Page text |

╔══

From Common Dreams: http://www.commondreams.org/view/2011/04/14-2

by Medea Benjamin and Charles Davis
Published on Thursday, April 14, 2011 by CommonDreams.org

Death and taxes are the only certainties in life. And these days, they go hand in hand.

While our fiscal woes have led Congress to slash food aid this year to the world’s poor — rest assured, fellow Americans — the U.S. government will keep using your tax dollars to kill them. For while John Boehner and Barack Obama might disagree on some things, there’s one area they can agree on: War. And the need for more of it.

“Money for bombs, not bread,” might be a good bipartisan slogan.

And when it comes to dropping its citizens’ tax dollars on flying killer robots and foreign military occupations, no country comes close to the United States. According to the Stockholm International Peace Research Institute ( SIPRI ), the cost of the wars in Afghanistan and Iraq — more than $150 billion in direct spending this year alone — exceeds what China, the U.S.’s closest military rival, spends altogether on its armed forces. Overall, the Obama administration will spend more than $700 billion next year on the military.

That’s more than George W. Bush ever spent. And figures released this week by SIPRI show that since Obama took office, the U.S. has been almost entirely responsible for the global rise in military spending: $19.6 billion of $20.6 billion since 2008. What a difference a Nobel laureate makes.

And the actual figure spent on war – the fighting of it, the preparation for it and the consequences of it – is substantially higher than acknowledged, with spending on military programs often buried in places like the Department of Energy, which oversees the U.S.’s massive stash of nuclear weapons. Counting those hidden costs, including veterans benefits, aid to foreign militaries and interest payments on defense-related debt, economist Robert Higgs estimates the U.S. government spends more than $1 trillion a year on empire.

But you wouldn’t grasp the enormity of the U.S.’s commitment to militarism if you listened to its politicians. Remarking last week on the deal he struck that slashes $38.5 billion in federal spending, President Obama said the agreement “between Democrats and Republicans, on behalf of all Americans, is on a budget that invests in our future while making the largest annual spending cut in our history.”

╚══

Parts of the exercise |
A. According to the commentary on military spending, how much will the Obama administration spend on the military next year?
B. Rewrite the commentary on military spending from "And when it" to "on the military.", replacing "flying killer robots" with "armed drones".
Answer from the commentary alone.

Pixel coordinate grounding data:

╔══

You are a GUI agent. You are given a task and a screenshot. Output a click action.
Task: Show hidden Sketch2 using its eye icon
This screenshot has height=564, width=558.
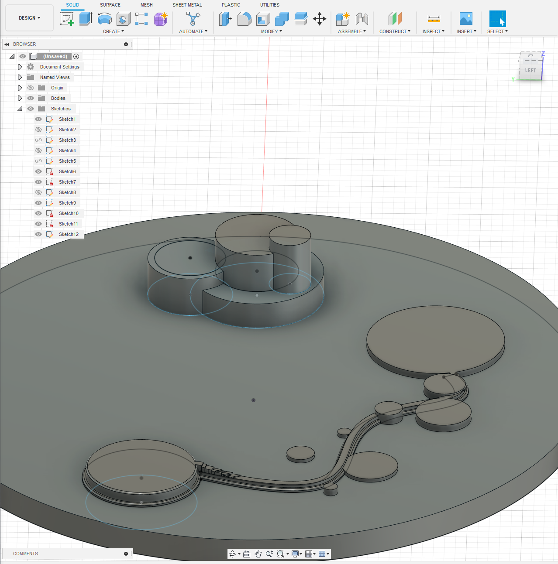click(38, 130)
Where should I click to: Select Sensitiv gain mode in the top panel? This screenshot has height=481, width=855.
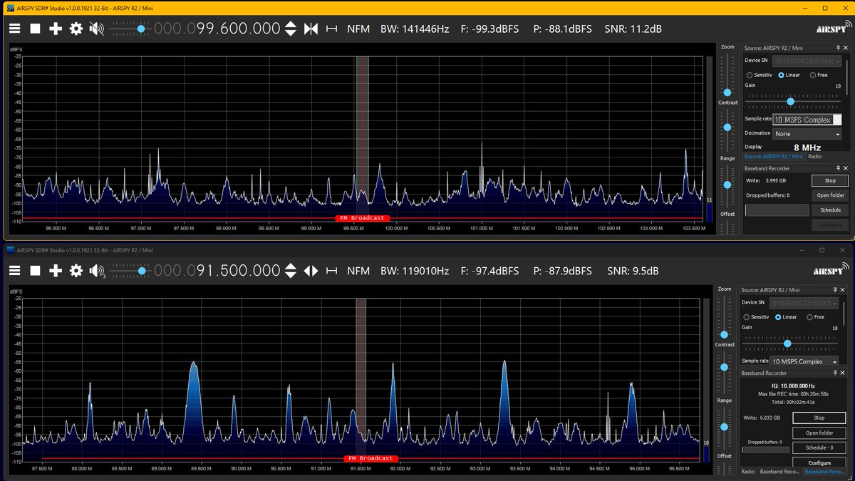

╚══

Written answers |
A. More than $700 billion.

B.
And when it comes to dropping its citizens’ tax dollars on armed drones and foreign military occupations, no country comes close to the United States. According to the Stockholm International Peace Research Institute ( SIPRI ), the cost of the wars in Afghanistan and Iraq — more than $150 billion in direct spending this year alone — exceeds what China, the U.S.’s closest military rival, spends altogether on its armed forces. Overall, the Obama administration will spend more than $700 billion next year on the military.